Persuadé qu’un vrai musicien est celui qui possède un instrument, Fernand Théron rassemble ses économies et commande à Manufrance un accordéon diatonique, perloïde et marqueté, deux rangs, huit basses.
– Nom de Dieu, avec un biniou comme celui là, je vais devenir la vedette de la vallée.
De Pervinquier à Couesque, le Haut-Aveyron fut la victime ou le théâtre d’une rencontre qui se transforma en chemin de croix parcouru à genoux sur des cailloux et des tessons de bouteilles, car l’apprentissage ne fut pas une simple affaire.
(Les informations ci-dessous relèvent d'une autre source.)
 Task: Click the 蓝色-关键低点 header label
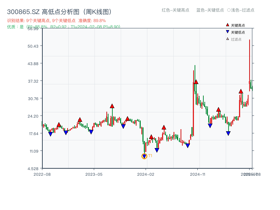click(210, 10)
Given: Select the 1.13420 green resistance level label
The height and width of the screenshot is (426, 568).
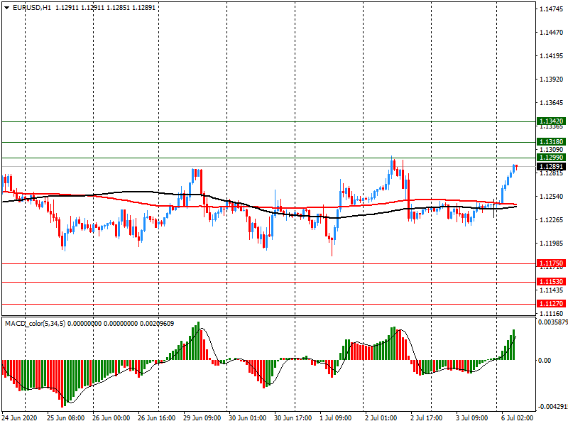Looking at the screenshot, I should click(x=551, y=121).
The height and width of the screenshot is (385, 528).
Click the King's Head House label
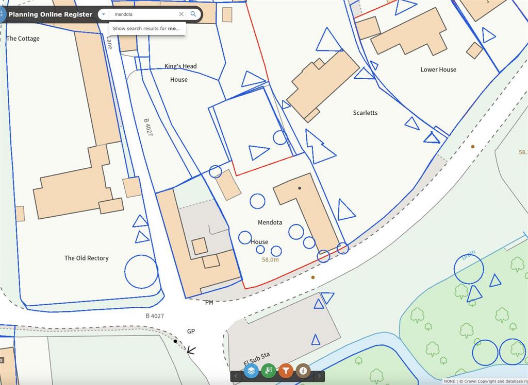[180, 73]
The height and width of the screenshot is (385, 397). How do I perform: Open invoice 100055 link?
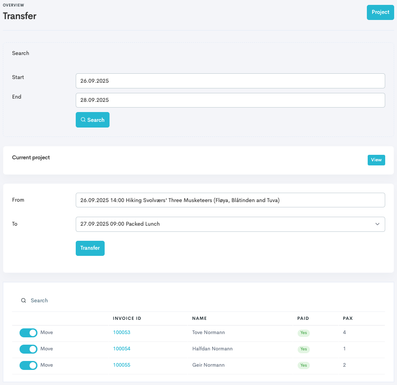(122, 365)
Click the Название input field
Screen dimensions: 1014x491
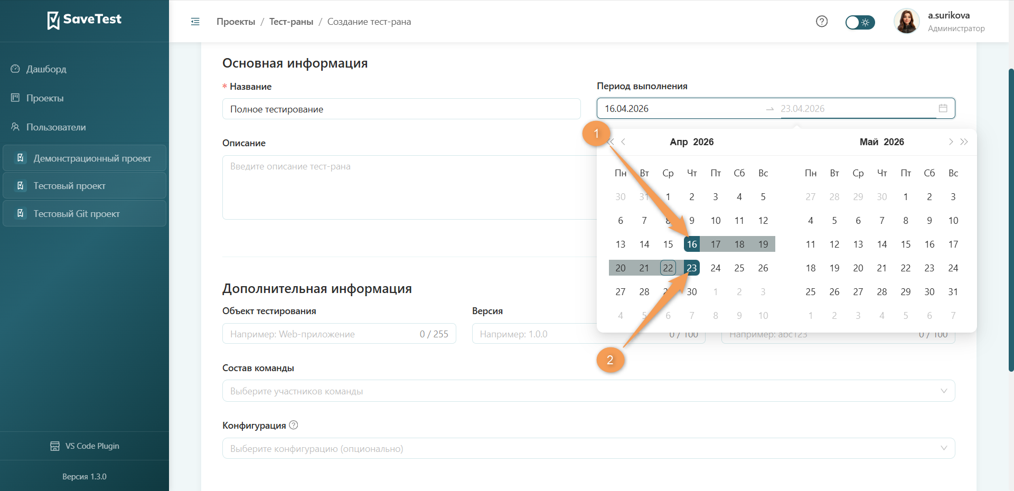[x=401, y=109]
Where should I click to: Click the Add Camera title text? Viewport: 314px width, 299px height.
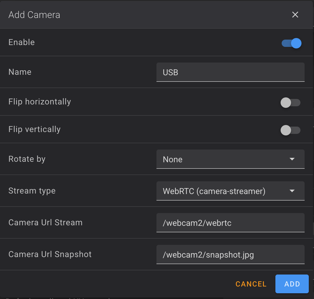34,15
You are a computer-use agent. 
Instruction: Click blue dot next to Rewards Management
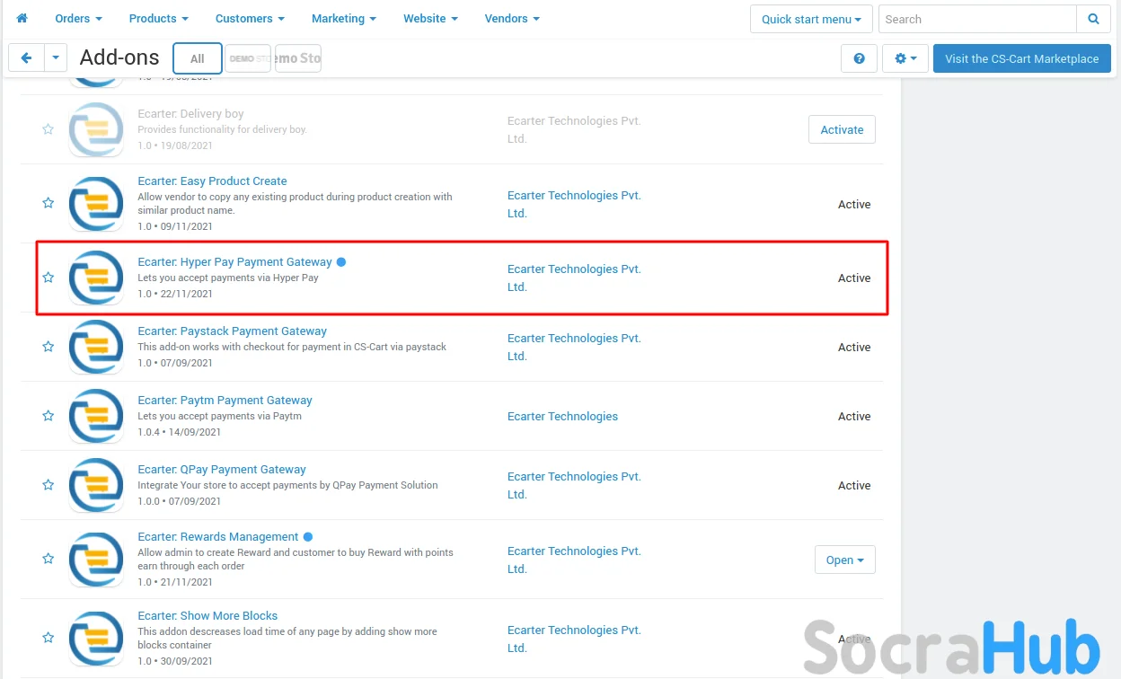(x=308, y=537)
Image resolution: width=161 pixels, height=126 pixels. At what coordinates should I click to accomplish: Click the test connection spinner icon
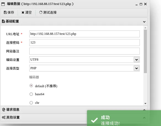click(x=41, y=12)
Pris par le bon bout, l’accordéon n’avait apparemment rien d’anormal. Par contre, notre artiste en herbe n’avait que très peu d’intérêt pour la justesse et l’harmonie qui ne semblaient pas faire partie de sa culture. Seule la cadence primait pour accéder à la danse.
Ayant eu très vite la certitude que l’instrument était rétif, son système devint très vite un genre.
– J’ai mis le temps mais j’ai réussi à le dresser.
Partant d’un chant qu’il interprétait dans les grandes lignes de ce qu’il aurait pu être, il posait ses doigts au hasard du clavier en enfonçant les boutons sur les accents de la mélodie et frappait à l’opposé les basses en prenant soin de ne percuter que les deux touches extérieures placées en deuxième et troisième position au milieu des autres possibilités qui lui étaient offertes : un sommet de dissonance.
– Avec ce système, le chant se détache bien de l’accompagnement.
Un style était né permettant avant tout à cet artiste qui n’aurait jamais osé chanter a capella, d’exprimer un univers musical où la personnalité troublante de sa brocante intérieure nous était donnée à voir avec une générosité et une conviction exceptionnelle.
La musique nous parvenait tout droit d’une pensée atypique, où il avait réussi à atteindre une forme oubliée de la perfection, ouvrant un espace déconcertant de l’art.